Caio revela que o ilusionismo também está repleto de aplicações do conhecimento científico. Além dos truques com fogo, que consistem essencialmente em processos químicos, ele cita o uso de estearato de zinco, um pó branco com propriedades antiaderentes que é espalhado no baralho para facilitar o deslizamento das cartas. Durante um curto período, elementos comuns atualmente, como pilhas e isqueiros, também foram recursos inovadores para os artistas. O ilusionista relata que, nessa época, os mágicos se aproveitavam do desconhecimento do público sobre essas novidades para usá-las em seus espetáculos, dando um show de inexplicabilidade.
Contudo, os ilusionistas não apenas usam a ciência a seu favor, mas também contribuem muito para o seu desenvolvimento. Caio menciona o pai da mágica moderna, Jean Eugène Robert-Houdin, como um grande inventor e relojoeiro. O primeiro mágico a usar eletricidade em suas apresentações criou diversos dispositivos e autômatos. Segundo o professor Wellington, os ilusionistas também colaboraram com a ciência ao serem objeto de estudo da psicologia. Ele cita o caso de Alfred Binet, criador do primeiro teste de quociente de inteligência (QI), que decidiu investigar as mentes desses profissionais.
A análise psicológica ainda é importante na medida em que examina a própria crença na ilusão. “Uma parte de nós pode até desconfiar, mas há sempre uma certa dualidade, uma ambiguidade nessa nossa percepção”, ressalta Wellington.

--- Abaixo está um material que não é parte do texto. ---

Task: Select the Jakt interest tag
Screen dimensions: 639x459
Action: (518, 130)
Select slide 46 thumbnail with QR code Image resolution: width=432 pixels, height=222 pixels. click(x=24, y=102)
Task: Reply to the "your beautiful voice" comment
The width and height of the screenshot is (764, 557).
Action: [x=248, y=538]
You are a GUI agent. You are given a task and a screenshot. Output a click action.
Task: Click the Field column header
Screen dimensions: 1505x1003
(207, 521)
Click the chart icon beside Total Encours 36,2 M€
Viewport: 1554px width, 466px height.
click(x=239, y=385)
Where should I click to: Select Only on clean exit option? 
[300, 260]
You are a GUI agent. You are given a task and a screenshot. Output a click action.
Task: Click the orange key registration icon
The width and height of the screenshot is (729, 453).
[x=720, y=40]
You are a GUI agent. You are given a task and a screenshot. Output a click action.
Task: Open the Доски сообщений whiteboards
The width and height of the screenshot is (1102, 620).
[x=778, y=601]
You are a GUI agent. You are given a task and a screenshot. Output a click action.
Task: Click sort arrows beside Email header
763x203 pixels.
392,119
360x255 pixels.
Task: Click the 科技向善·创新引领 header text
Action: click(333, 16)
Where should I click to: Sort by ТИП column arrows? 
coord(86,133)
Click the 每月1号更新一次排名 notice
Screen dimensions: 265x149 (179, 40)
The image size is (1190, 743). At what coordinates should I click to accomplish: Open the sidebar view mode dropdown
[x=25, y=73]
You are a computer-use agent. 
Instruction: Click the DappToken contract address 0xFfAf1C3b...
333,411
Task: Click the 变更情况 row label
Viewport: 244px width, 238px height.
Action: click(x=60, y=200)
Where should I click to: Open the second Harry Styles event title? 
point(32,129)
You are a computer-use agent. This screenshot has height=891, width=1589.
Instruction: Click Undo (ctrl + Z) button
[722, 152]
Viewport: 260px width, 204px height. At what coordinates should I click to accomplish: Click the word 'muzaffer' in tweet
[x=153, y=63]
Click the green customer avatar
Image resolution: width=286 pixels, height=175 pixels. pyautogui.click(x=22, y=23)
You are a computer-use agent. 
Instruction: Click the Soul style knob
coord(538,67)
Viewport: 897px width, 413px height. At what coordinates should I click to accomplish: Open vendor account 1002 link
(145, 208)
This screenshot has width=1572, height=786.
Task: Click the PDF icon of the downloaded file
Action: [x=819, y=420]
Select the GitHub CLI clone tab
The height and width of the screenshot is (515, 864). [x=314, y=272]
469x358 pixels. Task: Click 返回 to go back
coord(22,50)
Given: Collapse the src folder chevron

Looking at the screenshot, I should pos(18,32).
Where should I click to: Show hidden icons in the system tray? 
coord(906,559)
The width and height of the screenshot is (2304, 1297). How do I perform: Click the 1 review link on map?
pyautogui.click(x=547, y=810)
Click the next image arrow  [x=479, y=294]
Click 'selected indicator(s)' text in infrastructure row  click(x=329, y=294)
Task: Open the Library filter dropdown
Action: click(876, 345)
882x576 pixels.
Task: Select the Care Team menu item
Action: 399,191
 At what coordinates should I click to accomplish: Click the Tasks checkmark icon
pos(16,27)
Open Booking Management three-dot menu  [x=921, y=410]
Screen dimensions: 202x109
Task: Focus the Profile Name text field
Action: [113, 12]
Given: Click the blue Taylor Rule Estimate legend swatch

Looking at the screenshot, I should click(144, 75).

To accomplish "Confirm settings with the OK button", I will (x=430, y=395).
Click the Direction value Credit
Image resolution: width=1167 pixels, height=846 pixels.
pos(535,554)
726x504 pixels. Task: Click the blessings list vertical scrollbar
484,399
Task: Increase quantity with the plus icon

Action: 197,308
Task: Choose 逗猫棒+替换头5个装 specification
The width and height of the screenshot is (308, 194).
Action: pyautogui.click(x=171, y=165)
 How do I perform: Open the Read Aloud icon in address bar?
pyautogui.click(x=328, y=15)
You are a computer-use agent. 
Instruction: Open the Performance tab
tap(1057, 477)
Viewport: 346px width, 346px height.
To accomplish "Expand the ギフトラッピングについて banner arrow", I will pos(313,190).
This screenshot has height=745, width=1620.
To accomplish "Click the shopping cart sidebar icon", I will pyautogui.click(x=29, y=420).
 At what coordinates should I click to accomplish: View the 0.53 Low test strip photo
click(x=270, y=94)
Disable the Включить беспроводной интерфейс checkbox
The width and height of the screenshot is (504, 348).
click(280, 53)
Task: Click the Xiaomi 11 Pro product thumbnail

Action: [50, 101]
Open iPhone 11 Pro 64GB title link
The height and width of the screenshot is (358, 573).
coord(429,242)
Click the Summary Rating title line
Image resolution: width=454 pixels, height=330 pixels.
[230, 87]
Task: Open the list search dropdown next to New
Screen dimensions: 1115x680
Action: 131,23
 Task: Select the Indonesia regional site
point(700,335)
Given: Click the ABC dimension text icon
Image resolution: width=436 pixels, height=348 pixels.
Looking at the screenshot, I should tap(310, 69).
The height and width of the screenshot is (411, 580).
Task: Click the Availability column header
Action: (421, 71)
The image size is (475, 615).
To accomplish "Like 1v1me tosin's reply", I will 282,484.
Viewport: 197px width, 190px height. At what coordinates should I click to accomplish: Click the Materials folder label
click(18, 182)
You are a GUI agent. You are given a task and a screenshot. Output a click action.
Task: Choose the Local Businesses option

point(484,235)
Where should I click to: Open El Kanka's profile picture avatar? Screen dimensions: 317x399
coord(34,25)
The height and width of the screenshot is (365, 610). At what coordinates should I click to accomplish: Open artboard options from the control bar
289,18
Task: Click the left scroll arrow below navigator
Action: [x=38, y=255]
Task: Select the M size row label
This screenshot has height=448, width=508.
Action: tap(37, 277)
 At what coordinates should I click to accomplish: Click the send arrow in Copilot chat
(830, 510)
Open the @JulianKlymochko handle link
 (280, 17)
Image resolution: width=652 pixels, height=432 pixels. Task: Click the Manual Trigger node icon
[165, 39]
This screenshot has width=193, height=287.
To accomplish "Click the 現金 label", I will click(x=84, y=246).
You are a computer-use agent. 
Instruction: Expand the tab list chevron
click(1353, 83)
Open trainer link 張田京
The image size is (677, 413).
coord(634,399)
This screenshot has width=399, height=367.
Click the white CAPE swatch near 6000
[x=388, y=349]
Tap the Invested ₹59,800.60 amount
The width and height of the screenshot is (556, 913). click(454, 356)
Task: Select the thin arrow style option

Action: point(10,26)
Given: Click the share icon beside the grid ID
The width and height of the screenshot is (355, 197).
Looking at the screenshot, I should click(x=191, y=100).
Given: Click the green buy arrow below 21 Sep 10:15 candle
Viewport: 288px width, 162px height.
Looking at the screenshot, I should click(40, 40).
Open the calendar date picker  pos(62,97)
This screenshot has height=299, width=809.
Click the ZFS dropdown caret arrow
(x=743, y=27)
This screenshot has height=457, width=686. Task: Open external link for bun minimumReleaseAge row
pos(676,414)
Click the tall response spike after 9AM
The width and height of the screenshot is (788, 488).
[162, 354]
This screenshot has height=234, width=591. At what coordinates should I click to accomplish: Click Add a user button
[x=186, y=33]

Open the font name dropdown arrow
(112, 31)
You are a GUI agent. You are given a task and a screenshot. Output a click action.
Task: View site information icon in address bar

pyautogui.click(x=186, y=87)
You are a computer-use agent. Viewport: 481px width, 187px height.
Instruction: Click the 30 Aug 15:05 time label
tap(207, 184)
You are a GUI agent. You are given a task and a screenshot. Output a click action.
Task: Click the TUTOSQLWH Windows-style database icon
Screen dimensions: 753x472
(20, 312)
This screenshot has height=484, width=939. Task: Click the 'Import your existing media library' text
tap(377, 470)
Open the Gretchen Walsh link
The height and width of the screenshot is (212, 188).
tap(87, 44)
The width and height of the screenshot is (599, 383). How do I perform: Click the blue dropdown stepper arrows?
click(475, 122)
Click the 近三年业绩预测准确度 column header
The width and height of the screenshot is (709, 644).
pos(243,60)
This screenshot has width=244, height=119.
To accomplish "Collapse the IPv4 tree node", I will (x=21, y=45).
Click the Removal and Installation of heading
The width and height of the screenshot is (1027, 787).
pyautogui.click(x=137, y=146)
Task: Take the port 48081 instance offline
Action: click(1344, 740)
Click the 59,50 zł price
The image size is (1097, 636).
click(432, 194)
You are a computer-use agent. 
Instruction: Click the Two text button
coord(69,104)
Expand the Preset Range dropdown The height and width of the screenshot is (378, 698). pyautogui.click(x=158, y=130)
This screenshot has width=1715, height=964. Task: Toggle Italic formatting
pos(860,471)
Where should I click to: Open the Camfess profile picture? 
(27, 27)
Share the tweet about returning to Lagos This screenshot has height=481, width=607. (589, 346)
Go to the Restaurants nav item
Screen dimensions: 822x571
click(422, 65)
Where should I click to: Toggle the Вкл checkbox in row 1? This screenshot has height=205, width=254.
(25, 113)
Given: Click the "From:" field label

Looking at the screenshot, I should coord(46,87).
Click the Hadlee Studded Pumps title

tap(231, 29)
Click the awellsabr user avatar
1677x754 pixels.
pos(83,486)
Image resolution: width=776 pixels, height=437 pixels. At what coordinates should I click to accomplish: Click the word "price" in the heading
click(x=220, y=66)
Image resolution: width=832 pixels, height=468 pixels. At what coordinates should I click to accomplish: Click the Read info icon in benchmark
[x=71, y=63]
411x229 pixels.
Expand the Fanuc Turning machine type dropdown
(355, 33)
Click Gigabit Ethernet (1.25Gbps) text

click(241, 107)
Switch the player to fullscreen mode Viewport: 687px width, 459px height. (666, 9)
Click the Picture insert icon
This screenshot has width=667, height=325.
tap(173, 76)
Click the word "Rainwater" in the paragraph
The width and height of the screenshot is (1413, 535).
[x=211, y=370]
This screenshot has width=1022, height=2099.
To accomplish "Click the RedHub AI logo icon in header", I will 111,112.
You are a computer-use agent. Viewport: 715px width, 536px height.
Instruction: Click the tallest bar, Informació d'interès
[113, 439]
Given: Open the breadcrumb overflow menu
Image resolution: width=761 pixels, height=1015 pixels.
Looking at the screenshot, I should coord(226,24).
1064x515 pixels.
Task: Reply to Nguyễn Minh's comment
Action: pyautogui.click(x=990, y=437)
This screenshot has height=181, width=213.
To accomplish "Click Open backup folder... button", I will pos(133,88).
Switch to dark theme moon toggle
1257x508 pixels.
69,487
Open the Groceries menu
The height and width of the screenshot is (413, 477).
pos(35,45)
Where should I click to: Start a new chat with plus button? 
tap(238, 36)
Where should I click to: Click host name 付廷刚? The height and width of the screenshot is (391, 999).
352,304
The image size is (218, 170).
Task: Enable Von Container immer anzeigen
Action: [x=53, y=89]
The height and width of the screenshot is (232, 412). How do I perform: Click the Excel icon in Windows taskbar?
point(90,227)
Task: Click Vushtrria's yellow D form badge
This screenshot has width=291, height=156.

O psicólogo também explica que o termo ilusão é um rótulo empregado por aqueles que estão alheios à experiência, pois, para quem está inserido nela, é uma vivência real.
Nesse sentido, “a tendência artística é chegar à perfeição da realidade”, segundo o professor Paulo. Ele afirma que esse não é um desejo exclusivo dos cineastas, mas dos artistas no geral que, por meio de avanços científicos, buscam “não apenas se aproximar do real, mas expandi-lo, com fantasias que dêem cada vez maiores sensações de realidade”.